• [PETUNJUK]
• A. Dalam tulisan tentang hard disk, seberapa sering penulis menjalankan proses 'rearrange items'?
• B. Tolong cetak dari tulisan tentang hard disk bagian mulai "Klik start, pilih" sampai "berjalan lebih cepat." tanpa mengubah satu kata pun.
• C. Tentukan apakah setiap pernyataan berikut sesuai dengan tulisan tentang hard disk. Jawab ya atau tidak, lalu kutip kata-kata penentunya dari tulisan itu.
(i) Langkahnya mencakup memilih performance and maintenance di control panel.
(ii) Tulisan itu bertanggal Kamis, 17 Desember 2009.
(iii) Pikiran tentang proses kehidupan muncul pada malam hari.

• [BLOK TEKS]
_ _ _ _

Kamis, 17 Desember 2009

Rearrange Items on Your Hard Disk to Make Programs Run Faster


Klik start, pilih setting lalu control panel, kemudian pilih performance and maintenance dan akhirnya klik 'rearrange items on your hard disk to make programs run faster'.

Setiap hari, proses itu kulakukan. Mengapa? Seperti yang telah dijelaskan kalimat panjang itu, mengatur kembali semua yang ada di hard disk agar program berjalan lebih cepat.

Pagi ini ketika aku akan melakukan hal itu lagi tiba-tiba terlintas di benakku. Ini seperti proses kehidupan juga. Harusnya dalam diri kita juga ada sistem 'rearrange items' untuk mengatur kembali semua file-file yang ada dalam diri kita. File-file yang jumlahnya sangat banyak dan menumpuk, yang sering kita ambil dan buka kembali lalu kita tutup lagi. Yang terkadang kita letakkan dengan asal-asalan saja, sehingga semuanya menjadi tak beraturan. Dan terkadang semua itu menjadi begitu berantakan yang akhirnya membuat kita sendiri menjadi merasa ada kekacauan di dalam diri, yang menghadirkan stress berkepanjangan.

_ _ _ _

• [DATA YANG DIBERIKAN]
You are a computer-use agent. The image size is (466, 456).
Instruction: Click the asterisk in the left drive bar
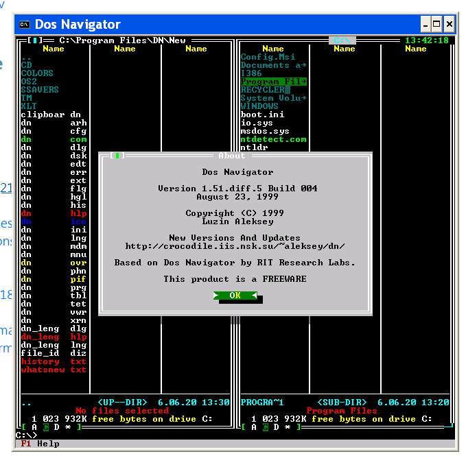click(x=67, y=427)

_ _ _ _

• [JAWABAN]
• A. Setiap hari.

• B.
Klik start, pilih setting lalu control panel, kemudian pilih performance and maintenance dan akhirnya klik 'rearrange items on your hard disk to make programs run faster'.

Setiap hari, proses itu kulakukan. Mengapa? Seperti yang telah dijelaskan kalimat panjang itu, mengatur kembali semua yang ada di hard disk agar program berjalan lebih cepat.

• C.
(i) Ya: "kemudian pilih performance and maintenance"
(ii) Ya: "Kamis, 17 Desember 2009"
(iii) Tidak: "Pagi ini ketika aku akan melakukan hal itu lagi tiba-tiba terlintas di benakku"